The University of Chicago has received US Patent No. 7,598,037, "Method for implementing non-destructive quality control of substrates and printed biological microarrays." The patent claims a method and apparatus for implementing non-destructive quality control of gel-based microarrays prepared by dispensing a gel-forming composition on a solid substrate. The method relies on the difference between the properties of a supporting substrate and a gel, where the gel is hydrophilic. The condensation of vapor of a chemically inert water-soluble liquid, such as water or glycerol, on the surface of a substrate under inspection creates a layer of tiny droplets that affect both transmission and scattering of light on the surface. A pattern of condensation, characterized by spatial distribution, average size of the droplets, and spacing between the droplets, reflects variation in the wetting properties of the substrate. The pattern of condensation circumscribes printed microarray features to be non-destructively imaged and analyzed.

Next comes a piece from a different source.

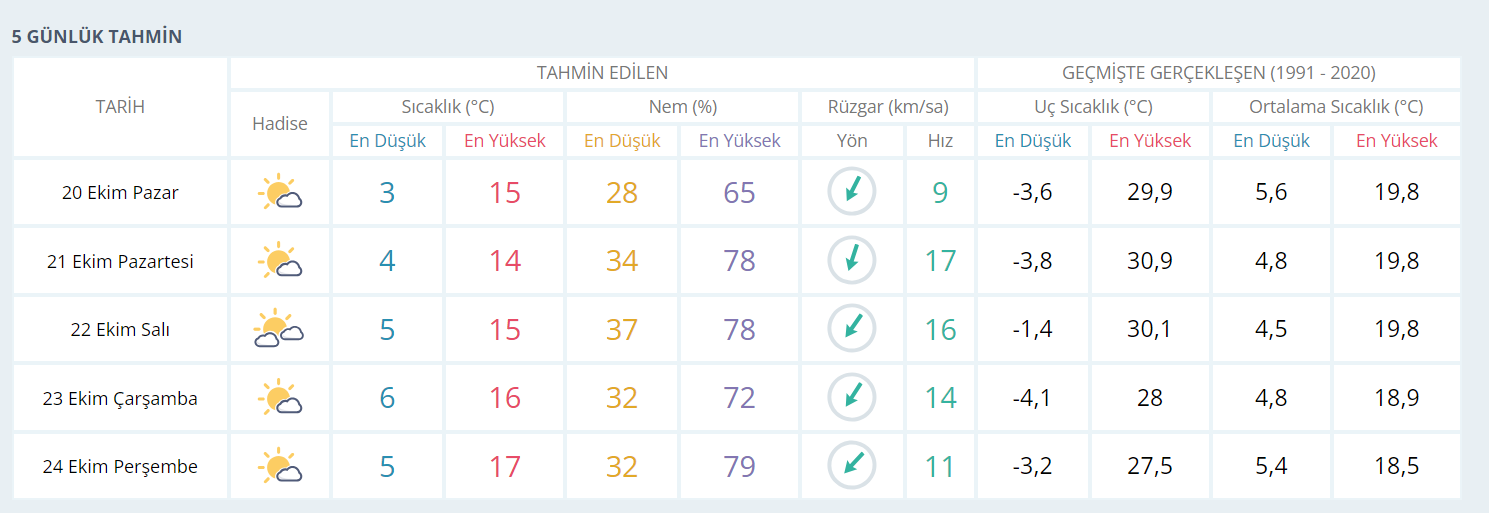Click the wind direction arrow for 22 Ekim Salı

click(852, 328)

PerkinElmer has received US Patent No. 7,599,090, "Method and apparatus for automatically segmenting a microarray image." The patent claims a method where a microarray image is segmented into discrete segments for respective spots in the microarray image. The method is based on locating microarray image rows and columns by maximizing scores associated with vertical and horizontal image projections. The scores are calculated by stepping windows containing nominally spaced spot-sized row or column boundaries, over the horizontal projection curves. At each step, a total row or column score is calculated that represents the areas of the projection curves that fall within the row boundaries. The system then selects the window positions that correspond to the maximum total row score and total column score, and uses the locations of the boundaries as the locations of row and column stripes that are sized to the spot diameters. The intersections of the row and column stripes define the segments for the respective spots, and the centers of the intersections are the locations for the spot location, or grid, markers. The system may also determine the best spot size, column and row gap sizes and sub-array gap sizes by changing the boundaries accordingly and determining corresponding maximum scores, according to the inventors.

Microsoft has received US Patent No. 7,599,799, "Methods for using co-regulated genesets to enhance detection and classification of gene expression patterns." The patent claims methods for the enhanced detection of biological response patterns. According to the methods, genes are grouped into basis gene sets according to the co-regulation of their expression. Expression of individual genes within a gene set is indicated with a single gene expression value for the gene set by a projection process. The expression values of gene sets, rather than the expression of individual genes, are then used as the basis for comparison and detection of biological response.

Yeda Research and Development of Rehovot, Israel, has received US Patent No. 7,599,933, "Coupled two-way clustering analysis of data." The patent describes a coupled two-way clustering approach to gene microarray data analysis. The approach can be used for identifying subsets of the genes and samples, so that when one of these items is used to cluster the other, stable and significant partitions emerge, according to the inventors.